Translated from Romanian by Angela Jianu
From “Wasted Morning”
By Gabriela Adamesteanu
“The preeminent voice among contemporary Romanian women novelists.”—Norman Manea
Translated from Romanian by Patrick Camiller
Nabokov in Brasov
By Mircea Cartarescu
I was asked to join Securitate.
Translated from Romanian by Julian Semilian
The Two Boys
By Anonymous (from George Borrow)
Two Romany boys were sent, / sent across the great sea.

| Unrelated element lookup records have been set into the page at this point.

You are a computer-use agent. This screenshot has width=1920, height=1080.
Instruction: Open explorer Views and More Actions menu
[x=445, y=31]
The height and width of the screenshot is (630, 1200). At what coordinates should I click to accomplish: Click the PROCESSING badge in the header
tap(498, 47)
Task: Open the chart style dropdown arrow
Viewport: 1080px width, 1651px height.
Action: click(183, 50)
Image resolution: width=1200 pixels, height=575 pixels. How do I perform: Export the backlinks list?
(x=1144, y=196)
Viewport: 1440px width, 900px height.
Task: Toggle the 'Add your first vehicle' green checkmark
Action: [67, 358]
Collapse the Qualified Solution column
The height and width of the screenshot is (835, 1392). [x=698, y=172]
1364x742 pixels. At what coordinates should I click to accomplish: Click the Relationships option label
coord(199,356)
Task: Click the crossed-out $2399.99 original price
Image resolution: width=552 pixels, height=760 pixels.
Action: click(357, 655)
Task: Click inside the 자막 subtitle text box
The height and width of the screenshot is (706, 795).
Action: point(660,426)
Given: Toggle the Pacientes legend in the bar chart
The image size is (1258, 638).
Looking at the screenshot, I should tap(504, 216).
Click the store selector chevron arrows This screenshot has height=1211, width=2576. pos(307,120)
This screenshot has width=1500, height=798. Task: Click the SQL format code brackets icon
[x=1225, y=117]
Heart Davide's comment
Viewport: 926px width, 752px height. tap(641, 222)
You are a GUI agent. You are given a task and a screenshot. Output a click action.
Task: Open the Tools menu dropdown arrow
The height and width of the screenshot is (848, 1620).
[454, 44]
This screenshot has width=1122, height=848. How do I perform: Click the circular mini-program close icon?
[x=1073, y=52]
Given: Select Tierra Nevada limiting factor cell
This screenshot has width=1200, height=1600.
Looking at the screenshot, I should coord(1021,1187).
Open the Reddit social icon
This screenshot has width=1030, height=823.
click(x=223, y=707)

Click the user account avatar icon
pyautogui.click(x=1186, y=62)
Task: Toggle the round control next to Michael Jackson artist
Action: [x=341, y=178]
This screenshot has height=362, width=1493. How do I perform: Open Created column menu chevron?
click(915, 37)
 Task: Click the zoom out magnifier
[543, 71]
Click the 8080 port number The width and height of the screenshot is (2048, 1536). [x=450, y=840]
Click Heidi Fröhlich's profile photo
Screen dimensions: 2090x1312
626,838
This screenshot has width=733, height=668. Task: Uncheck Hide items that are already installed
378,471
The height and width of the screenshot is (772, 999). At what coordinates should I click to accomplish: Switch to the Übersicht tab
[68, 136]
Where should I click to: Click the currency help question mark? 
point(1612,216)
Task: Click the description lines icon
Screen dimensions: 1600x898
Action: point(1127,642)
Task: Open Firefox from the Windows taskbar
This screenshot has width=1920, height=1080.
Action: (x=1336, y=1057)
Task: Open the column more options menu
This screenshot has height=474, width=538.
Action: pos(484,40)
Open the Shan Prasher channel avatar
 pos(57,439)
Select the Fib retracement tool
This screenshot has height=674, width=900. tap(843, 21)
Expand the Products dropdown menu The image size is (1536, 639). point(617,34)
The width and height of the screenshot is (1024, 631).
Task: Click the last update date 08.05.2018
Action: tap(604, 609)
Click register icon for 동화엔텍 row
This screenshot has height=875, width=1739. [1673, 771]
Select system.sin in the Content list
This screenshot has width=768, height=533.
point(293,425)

Translated from Romany by Peter Constantine
Multilingual
Love Song
By Anonymous (from George Borrow)
The pond of your breastsMy pillow shall be;Your eyes my moonsLike silver shine.Wait, my girl!Don’t go away:What if I will not see you,Ever again?
Translated from Romany by Peter Constantine
Multilingual
From “The Roulette Player”
By Mircea Cartarescu
The roulette with three bullets greased inside the chamber fuses in my mind with the events that followed.